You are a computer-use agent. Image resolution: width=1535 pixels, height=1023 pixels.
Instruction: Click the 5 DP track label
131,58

--

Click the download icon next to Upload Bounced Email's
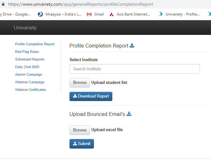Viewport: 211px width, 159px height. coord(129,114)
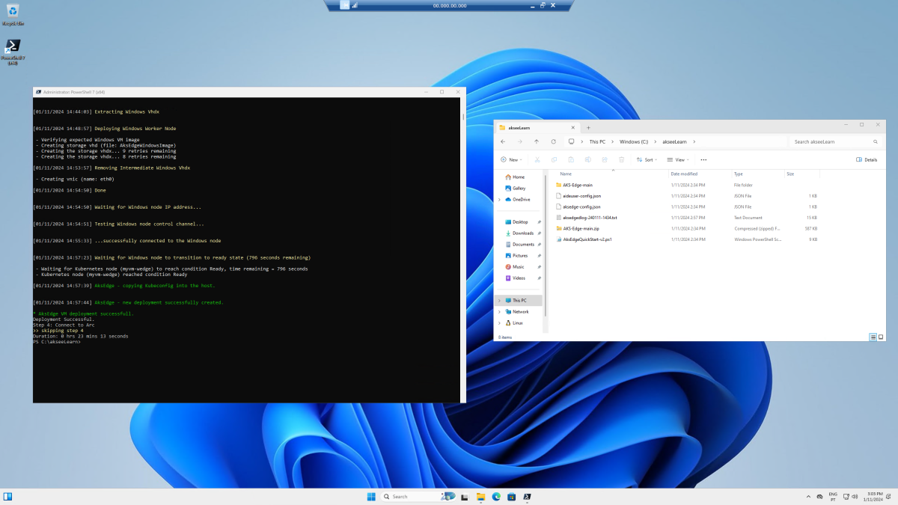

...

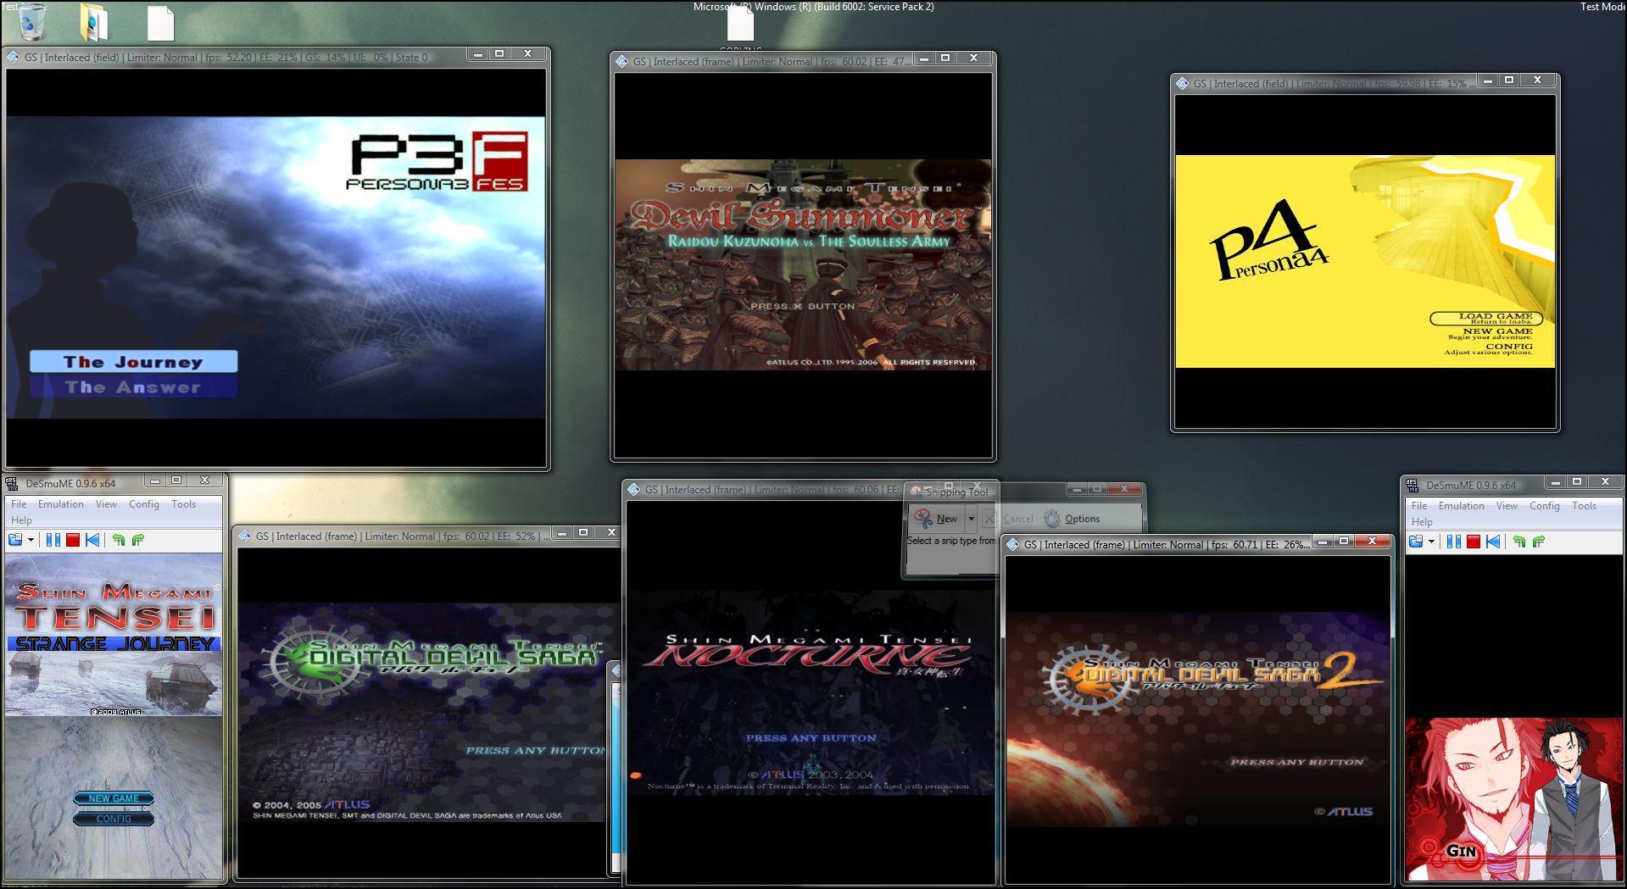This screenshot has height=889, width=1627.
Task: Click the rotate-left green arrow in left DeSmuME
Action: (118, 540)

Short task
Turn the data from the line containing "Click the download" to the line containing "Viewport: 211px width, 159px" into a numbered list, skipping blank lines. Leave the pictures out.

Response below
1. Click the download icon next to Upload Bounced Email's
2. Viewport: 211px width, 159px height. coord(129,114)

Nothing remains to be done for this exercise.